THE PROBLEM
Write out the records once more, exactly as given.

Pixel coordinate grounding data:
____
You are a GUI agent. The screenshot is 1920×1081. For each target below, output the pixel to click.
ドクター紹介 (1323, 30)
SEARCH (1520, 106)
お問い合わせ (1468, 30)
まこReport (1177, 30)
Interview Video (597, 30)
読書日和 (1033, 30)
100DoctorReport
____
TASK SOLUTION
You are a GUI agent. The screenshot is 1920×1081. For each target below, output the pixel to click.
ドクター紹介 (1323, 30)
SEARCH (1520, 106)
お問い合わせ (1468, 30)
まこReport (1177, 30)
Interview Video (597, 30)
読書日和 (1033, 30)
100DoctorReport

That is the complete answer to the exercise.